- La percezione del proprio lavoro
di Nicoletta
Frontani La letteratura, il cinema,
la fiction hanno abbondantemente attinto alle
esperienze dei docenti contribuendo a creare stereotipi
e tipologie che hanno inciso non poco sull’opinione
comune, semplificando ciò che non può
essere semplificato.
Il lavoro dell’insegnante presuppone competenze
diverse, richiede la capacità di relazionarsi
a diversi soggetti insomma esige una notevole
flessibilità e disponibilità. Eppure
la scuola è una struttura gerarchizzata
con ruoli definiti, tempi scanditi in modo rigido,
scadenze fisse. A dimostrazione di ciò
basti pensare che il tempo scolastico è
percepito come alternativo a quello comune, si
sovrappone addirittura ad esso. Una frase del
tipo “Alla fine dell’anno andrò
in vacanza” significa per una persona
comune “Farò una vacanza a capodanno”
per l’insegnante vuol dire “Finalmente
a luglio mi riposerò”.
La rigidità della struttura, in contrasto
con la flessibilità che tale professione
richiede, è percepita con fastidio, qualche
volta con imbarazzo o addirittura con ansia, gli
insegnanti, per lo più, rifiutano questa
dimensione “burocratica” che assimila
il loro lavoro a quello impiegatizio e, nello
stesso tempo, sono molto diffidenti quando sentono
parlare di “produttività” e
di “managerialità”.
In sostanza la scuola, in cui convivono spinte
spesso divergenti, è un luogo diverso sia
dal ministero che dall’azienda,
ma questo forse sono solamente gli insegnanti
a pensarlo.
Inoltre sulla scuola si concentrano le aspettative
di un’intera società che quasi mai
conosce e quindi riconosce, la complessità
professionale dei docenti, anzi tende a denigrarli,
considerandoli responsabili primari dell’abbassamento
del livello culturale del paese e del ritardo
rispetto alle trasformazioni storiche e sociali.

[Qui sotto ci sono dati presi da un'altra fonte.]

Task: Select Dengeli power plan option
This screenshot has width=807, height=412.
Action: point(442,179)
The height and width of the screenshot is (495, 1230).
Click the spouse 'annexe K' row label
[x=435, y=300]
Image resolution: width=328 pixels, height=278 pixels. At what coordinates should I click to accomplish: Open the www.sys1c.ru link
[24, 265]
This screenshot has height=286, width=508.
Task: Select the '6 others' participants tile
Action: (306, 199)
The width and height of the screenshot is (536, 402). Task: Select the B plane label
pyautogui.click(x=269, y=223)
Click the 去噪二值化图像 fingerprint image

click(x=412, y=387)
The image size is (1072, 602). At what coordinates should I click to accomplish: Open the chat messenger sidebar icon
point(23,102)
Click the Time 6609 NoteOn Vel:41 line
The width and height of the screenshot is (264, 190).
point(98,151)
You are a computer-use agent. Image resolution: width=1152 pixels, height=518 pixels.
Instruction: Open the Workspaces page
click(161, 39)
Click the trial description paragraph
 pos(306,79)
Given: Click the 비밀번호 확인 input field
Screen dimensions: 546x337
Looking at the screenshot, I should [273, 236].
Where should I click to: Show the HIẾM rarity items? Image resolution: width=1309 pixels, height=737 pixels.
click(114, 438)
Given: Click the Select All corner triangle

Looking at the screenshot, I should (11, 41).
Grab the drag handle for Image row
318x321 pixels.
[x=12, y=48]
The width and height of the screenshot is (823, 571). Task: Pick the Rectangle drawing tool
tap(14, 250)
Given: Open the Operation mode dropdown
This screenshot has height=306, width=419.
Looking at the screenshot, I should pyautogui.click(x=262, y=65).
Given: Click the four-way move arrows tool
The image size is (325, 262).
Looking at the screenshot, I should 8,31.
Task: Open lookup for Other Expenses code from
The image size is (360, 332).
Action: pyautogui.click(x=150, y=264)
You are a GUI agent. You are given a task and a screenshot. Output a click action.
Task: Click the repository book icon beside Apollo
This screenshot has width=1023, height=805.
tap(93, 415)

Tutte le volte che succede un grave fatto di cronaca
i mezzi di informazione si interrogano sulle colpe
della scuola.
Gli insegnanti ogni volta si sentono sul banco
degli imputati.
Alcuni genitori scaricano sui docenti l’intera
responsabilità dell’insuccesso scolastico
dei propri figli. Qualche volta è avvenuto
che drammatiche storie di disagi adolescenziali
fossero semplicisticamente riconducibili al voto
insufficiente di un compito, all’ansia per
l’interrogazione, alla “severità”
dell’insegnante.Come è possibile
che un insegnante non si senta in qualche modo
sottilmente colpevole?
La complessità del nostro tempo, le dinamiche
adolescenziali e quelle comunicative, la sempre
maggiore attenzione a quello che la scuola non
fa, rende ogni certezza incerta, provvisorio ogni
sperimentato metodo didattico.
Gli insegnanti provano spesso un profondo senso
di solitudine, si sentono costantemente inadeguati
e, pur senza ammetterlo, temono il fallimento.